Artists: Kyle Moody and Heather Barrette
Title: Atemony
Themes: Sustainability
Heather Barette is a fine art painter.
Kyle Moody is a textile fashion designer.
‘Atemony’: Ate is the Greek goddess of folly and poor decisions and is known for leading people to ruin through bad choices. Antimony is a metal used in the production of PET plastic that is actually toxic to humans over time. ‘Atemony’ is a collection of couture garments crafted exclusively in sustainable materials with eco-friendly construction practices.
Artist: Anna Shipley
Title: Climate Change Emergency Poncho
Themes: Sustainability
Anna is an environmental artist, making mixed media work which considers the complex relationships between humans and the natural world. This lightweight poncho can be worn but can also pitched like a tent to shelter from the elements. It is made from small hexagonal tiles of hand-made paper which incorporate wildflower seeds from Jersey’s Pollinator Project.
Artist: Ben Robertson
Title: Spend Time
Themes: Accessibility; Identity; Sustainability
Ben Robertson is a visual artist working with paint to create bright and colourful large-scale murals in forgotten areas of Jersey. His 3D collage installation is constructed from rock-like sections, drawing inspiration from Ben’s wanderings through the natural landscapes of Jersey and his resulting journals and sketchbooks. The piece reflects the artist’s journey through tunnels of trees found on country lanes and the passageways of ancient neolithic shelters.
Artist: Ian Rolls
Title: Home
Themes: Accessibility; Identity; Sustainability
Ian Rolls has considered the significance of the home and our relationship with it as a result of the Covid-19 pandemic. ‘Home’ is a house-like structure made from reused furniture and household objects fixed together in a seemingly disordered yet carefully considered way and painted in bright colours on the outside but with a different, chaotically domestic feeling on the inside. The project was undertaken with the charity Acorn.
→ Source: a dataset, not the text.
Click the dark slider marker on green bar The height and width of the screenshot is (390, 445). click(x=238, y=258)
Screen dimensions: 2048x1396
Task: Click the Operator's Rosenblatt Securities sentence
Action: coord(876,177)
Karen Le Roy Harris (lead artist)
with Anthony Lewis
Title: Outside Looking In is a series of boxes created by twelve diverse people in partnership with nine artists:
Anthony has faced many challenges since his stroke. The box reflects the obstacles and his progress to overcome physical, mental and emotional issues and the windows of hope that have supported this transformation. Anthony is now working for change as Disability and Inclusion Officer for the States of Jersey.
Artist: Oliver Le Gresley
Title: Refugio
Theme: Identity
Oliver Le Gresley is an artist and craft practitioner with a BA in Fine Art and an MA in Textile Design from University College Falmouth. He spent a formative fifteen months living in Japan working with a master silk weaver and a small textile design company. His recent work has explored craft and materiality whilst seeking to represent motifs of place and experience. ‘Refugio’ is a piece of art designed in response to the way life has changed universally during the pandemic. The work hopes to distil some of these changes.
Artist: Tim Evans
Title: All Is Metaphor
Theme: Identity
Jersey-born artist Tim Evans has always had a fascination with the deepest workings of nature and has a broad interest in science, philosophy and spirituality. His ideas attempt to illustrate a unifying thread that runs through everything. This light-box-style installation creates the illusion of a portal through time using infinity mirrors and layers of laser cut perspex. The installation explores the constant evolution of fractals in a universe that can never truly be pinned down other than for a brief instance.